Task directions: Apart from the pictures, every part of the records below gets retyped exactly.

Materials provided:

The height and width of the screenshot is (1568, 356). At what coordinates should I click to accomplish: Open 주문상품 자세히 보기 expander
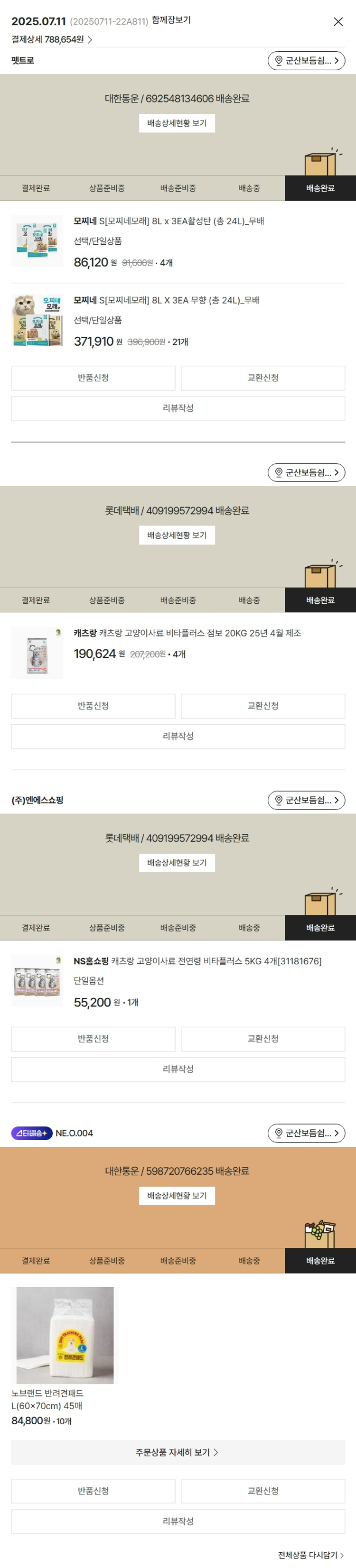pos(178,1452)
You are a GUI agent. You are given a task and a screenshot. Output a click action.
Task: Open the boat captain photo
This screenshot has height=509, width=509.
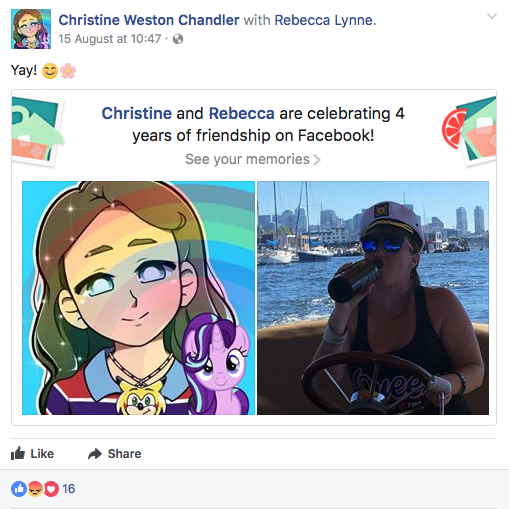(x=373, y=298)
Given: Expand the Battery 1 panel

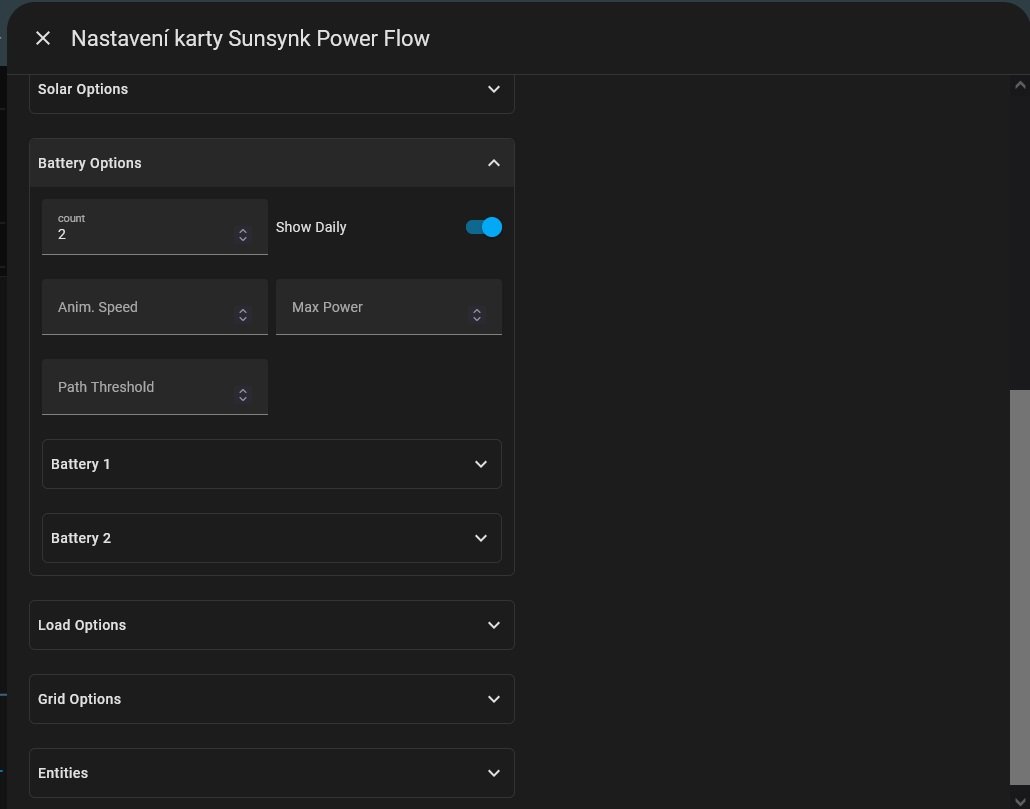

Written solution:
The height and width of the screenshot is (1568, 356). At what coordinates should I click to accomplish: Open 주문상품 자세히 보기 expander
pos(178,1452)
You are a GUI agent. You are given a task and a screenshot. Output a click action.
Task: Open the boat captain photo
This screenshot has height=509, width=509.
(x=373, y=298)
Given: Expand the Battery 1 panel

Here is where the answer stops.